The cost of living crisis is getting worse. With many of us struggling with price pressures in the summer, there are major concerns about what we may face in the winter. Irish inflation is now at a record high of almost 10 per cent. The larger and earlier budget will help – but its measures will only go so far.
So now is the time to take action to limit the impact of the rising cost of living. That’s how it’s done.
As the European Central Bank begins raising interest rates this month, many monthly mortgage bills are set to rise soon.
“If you have a mortgage and you’re not in arrears, you should seriously consider fixing your mortgage,” said Michael Laffey, a spokesman for the Money Advice and Budgeting Service (MABS).
Though a number of lenders have hiked their fixed rates in recent months, locking in now can still save you a lot of money in the long run — with a series of rate hikes coming up. Fixing your mortgage for seven or ten years now might be a good move.
2 Get a cheaper mortgage
Get the lowest mortgage rate you’re entitled to — whether you fix your mortgage or not. You may be entitled to a lower interest rate than you currently have if the value of your home has increased since you first took out your mortgage, as lower interest rates are generally reserved for people with low loan-to-value ratios (LTV – the percentage of the home price borrowed). You’ll need to have your home appraised to prove to the bank that your current LTV qualifies you for a lower interest rate – but the long-term savings will be worth it.
3 Shop where there is a price freeze
Boots Ireland recently pledged to freeze the price of 1,300 of its own-brand products until at least the end of the year. Essentials such as toothpaste, diapers and shampoo are covered, as are beauty, wellness and dental products.
While a number of UK supermarkets, including Asda and Sainsbury’s (both of which have branches in Northern Ireland), have committed to price freezes on a number of their products, none of the major Irish supermarkets have done so.
A price freeze is no guarantee that one outlet will be cheaper than another, so always compare prices first.
4 Buy private label
A branded product could cost twice as much or more than a supermarket store brand. For example, a 1kg bag of Dunnes Stores own brand caster sugar cost €1 in store earlier this month; a 1kg bag of Siúcra powdered sugar cost €2.59. A pack of 80 own-brand antiseptic wipes cost €1 in Dunnes stores – you could pay three times as much for a smaller pack of Dettol wipes.
According to a spokeswoman for the supermarket, Supervalu’s own-brand products are up to 33 percent cheaper than the better-known brands.

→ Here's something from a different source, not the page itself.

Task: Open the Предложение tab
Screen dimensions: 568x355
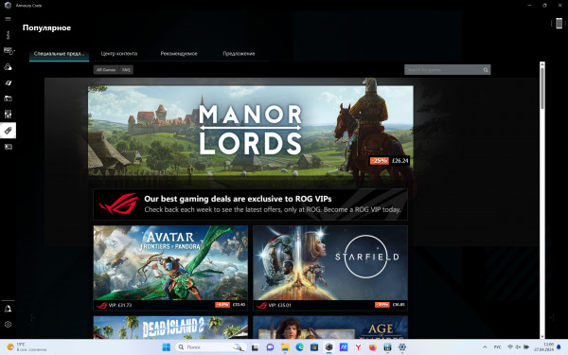Action: 239,54
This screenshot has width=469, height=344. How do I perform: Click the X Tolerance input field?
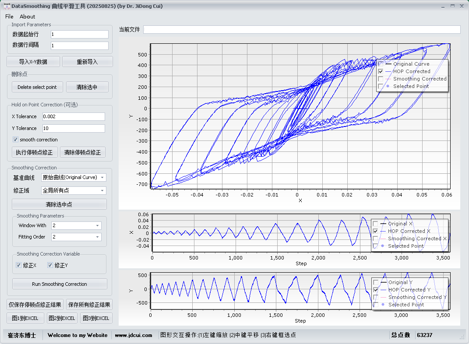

Most other supermarkets (including Aldi, Lidl, Tesco and Centra) have their own brand products. Many have recently expanded their private label range as well.
5 Buy in bulk
Buying perishable goods in bulk can often save you money over time. For example, a box of 12 100g sachets of Whiskas cat food cost €6.35 in Dunnes stores earlier this month – which is around 53p a sachet. A box of 40 identical sachets cost €15.99 – or about 40 cents each. Always check the price per item before deciding if the larger box is cheaper.
6 Cut out non-essentials
Skip luxury spending (e.g. vacations, dining out, entertainment, confectionery and alcohol) or get back in. “Now is the time to do this before September begins [as September is a pricey month]’ said Jonathan Sheahan, Managing Director of Compass Private Wealth.
7 Grab Grocery Stores
Make the most of supermarket promotions and offers – such as B. the discount vouchers available through Tesco Clubcard, Dunnes Stores’ Valueclub and SuperValu’s Real Rewards; Aldi’s ‘Super 6’ offerings; Aldi’s “Saver”; Lidl’s Big Brand Super Savers; Supervalu 3 for €10 meat offers and Tesco Aldi Price Match.
8 Send regular meter readings
“If you don’t submit regular meter readers, you’ll get estimated bills from your supplier – which can be higher than they need to be,” said Eoin Clarke, commercial director of price comparison site switcher.ie.
By submitting a gas or electricity meter reading before you issue your bill, you ensure that your bills are correct and that you only pay for the energy that you have used.
It will also help prevent a scenario where you are hit with a shock bill because your bills have been underestimated.
Electricity meter readings can be automatically sent to your supplier if you have a smart meter – but you must first contact your supplier to set up these automatic readings.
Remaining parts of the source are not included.